= Passage =
------------------------

Village and civil parish in Herefordshire, England

Burghill is a village and civil parish in Herefordshire, England, north-west of Hereford. The parish includes the villages of Burghill, Tillington, Portway and Eltons Marsh. It was originally a small village of farms and orchards situated on the road from Moreton-on-Lugg.

==History==
There was originally an iron hill fort in prehistory on the hill north of Hereford. One of the earliest settlements in the shire it stood on a Roman road from Kenchester; it was probably recognised by Alfred the Great's 'burghal hidage'. Burghill was called Burgelle in the Domesday Book, and in Pipe Rolls, 1169, Burchil. By 1212 the Red Book of Exchequer used the name Burghulle. It has been Burghill for the last eight centuries. The village of Burghill was a feudal manor with a strip field system of villein cultivation. Its true significance however was as a nobleman's manor owned first by Bernard de Neumarch, William de Braose, and thence to Humphrey de Bohun, Earl of Hereford. It was connected to the manor of Tillington in the 13th century until Roger de Burghill sold it to Earl Berkeley of Berkeley Castle, Gloucestershire.

------------------------

= Provided records =
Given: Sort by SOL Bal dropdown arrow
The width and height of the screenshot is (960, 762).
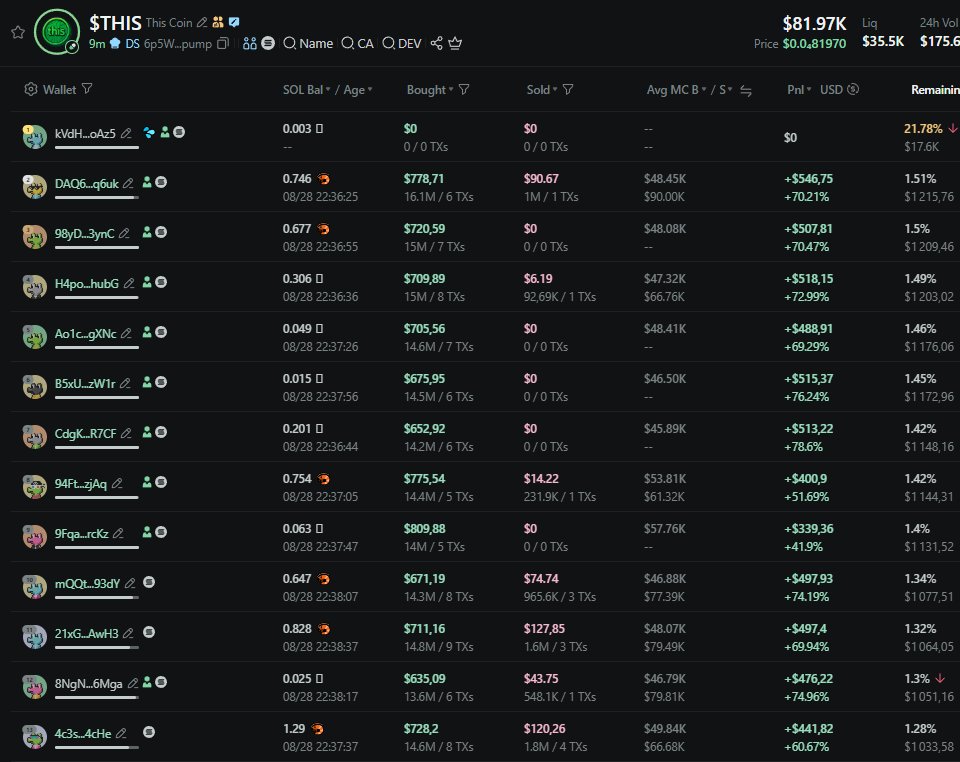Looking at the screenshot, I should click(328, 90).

------------------------

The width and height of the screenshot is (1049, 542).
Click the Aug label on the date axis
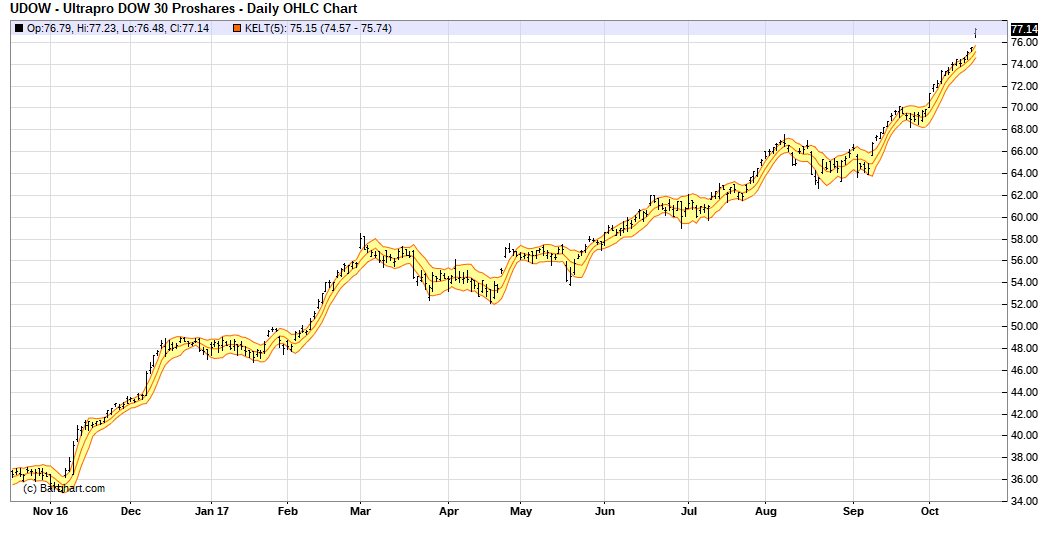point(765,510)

------------------------

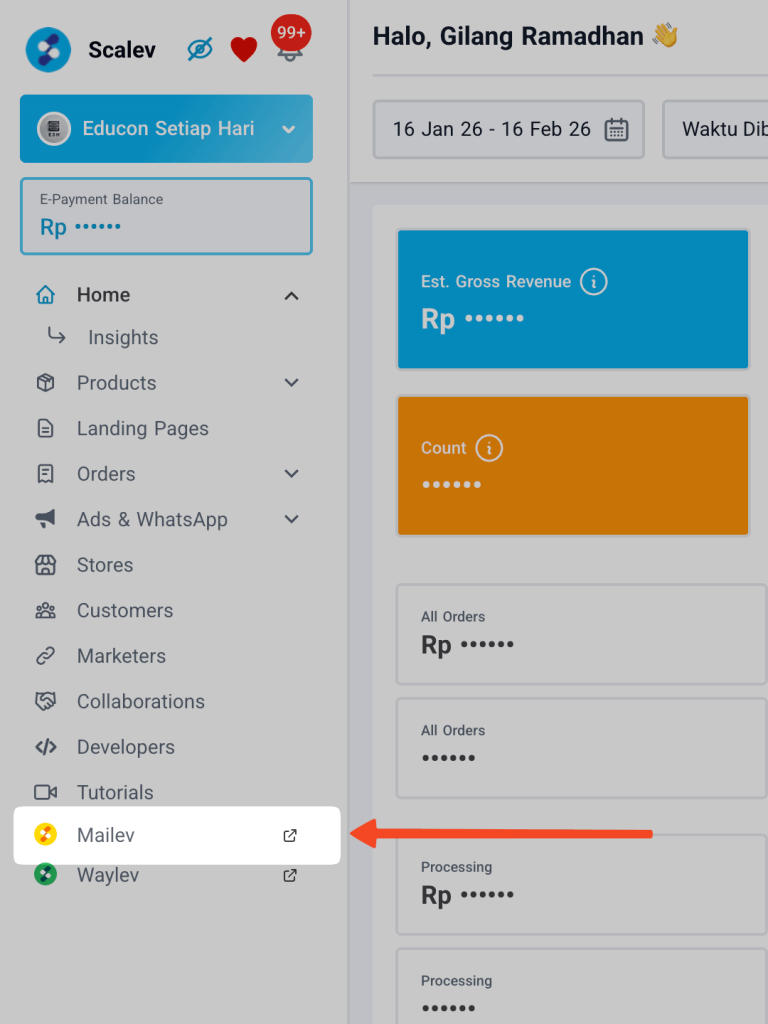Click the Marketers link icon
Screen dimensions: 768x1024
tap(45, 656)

------------------------

= Your tasks =
1 - Transcribe the Burghill passage, starting at "Burghill is a" and ending at "road from Moreton-on-Lugg.".
2 - In the Burghill passage, what name did the Domesday Book use for the village?

= Task answers =
1 -
Burghill is a village and civil parish in Herefordshire, England, north-west of Hereford. The parish includes the villages of Burghill, Tillington, Portway and Eltons Marsh. It was originally a small village of farms and orchards situated on the road from Moreton-on-Lugg.

2 - Burgelle